Format the material below as a JSON list of strings, one string per line, leaving out blank lines and the pictures.

_ _ _ _ _

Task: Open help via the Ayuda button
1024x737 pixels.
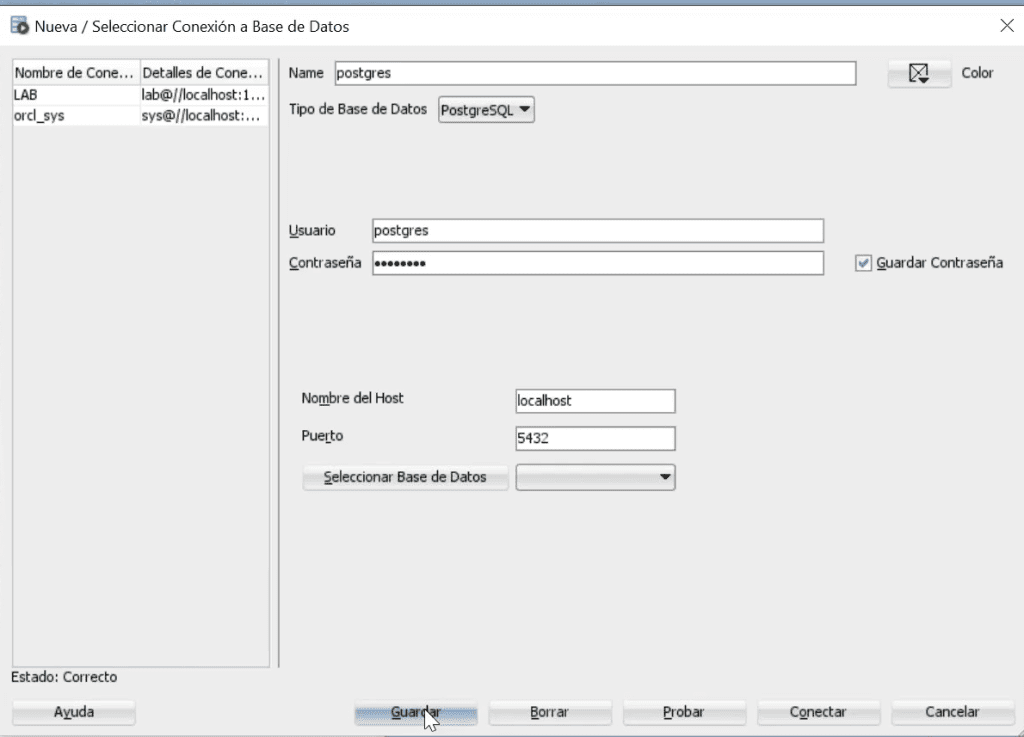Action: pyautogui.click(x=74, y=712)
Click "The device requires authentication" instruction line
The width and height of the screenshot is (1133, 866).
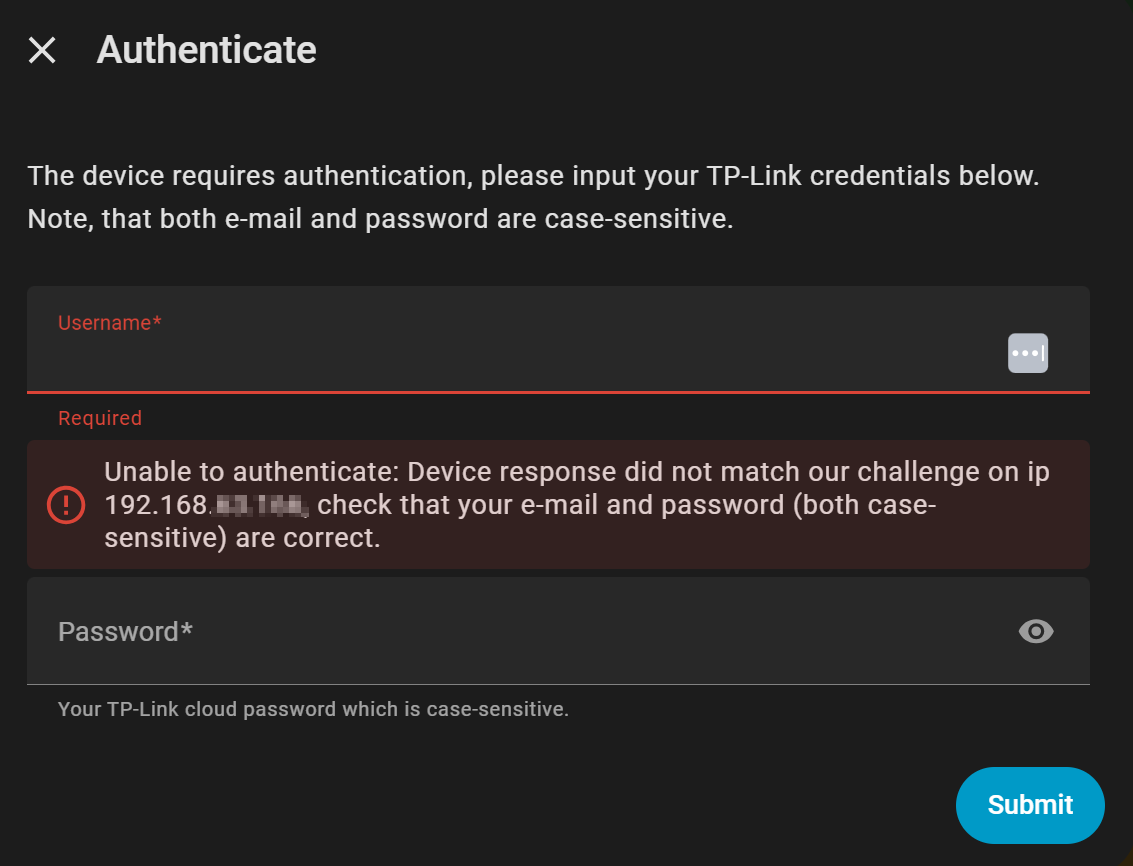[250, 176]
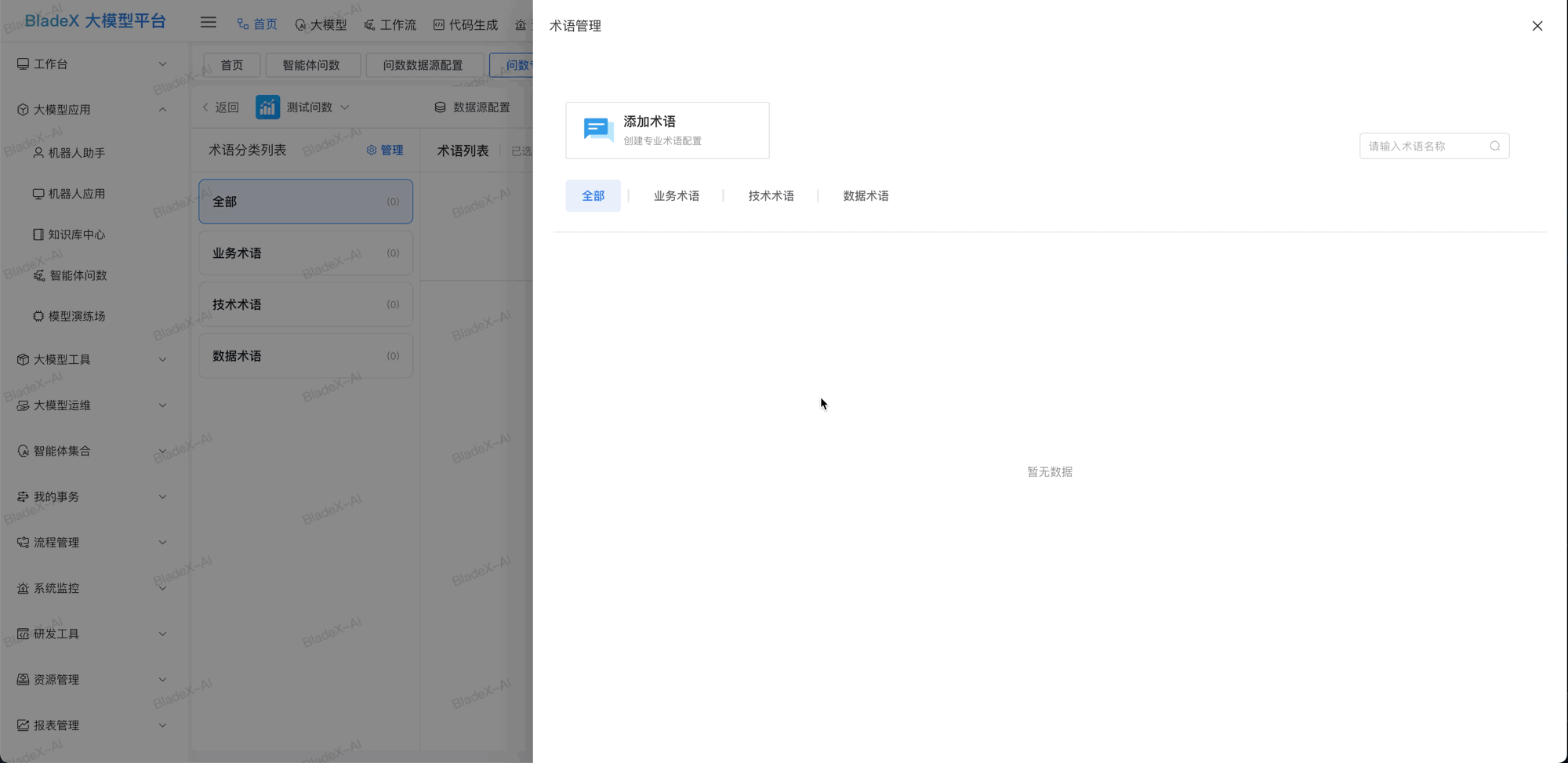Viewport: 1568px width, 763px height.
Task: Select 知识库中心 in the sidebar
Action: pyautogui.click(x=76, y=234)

_ _ _ _ _

## Answer to the task
[
  "Task: Open help via the Ayuda button",
  "1024x737 pixels.",
  "Action: pyautogui.click(x=74, y=712)",
  "Click \"The device requires authentication\" instruction line",
  "The width and height of the screenshot is (1133, 866).",
  "[250, 176]",
  "Viewport: 1568px width, 763px height.",
  "Task: Select 知识库中心 in the sidebar",
  "Action: pyautogui.click(x=76, y=234)"
]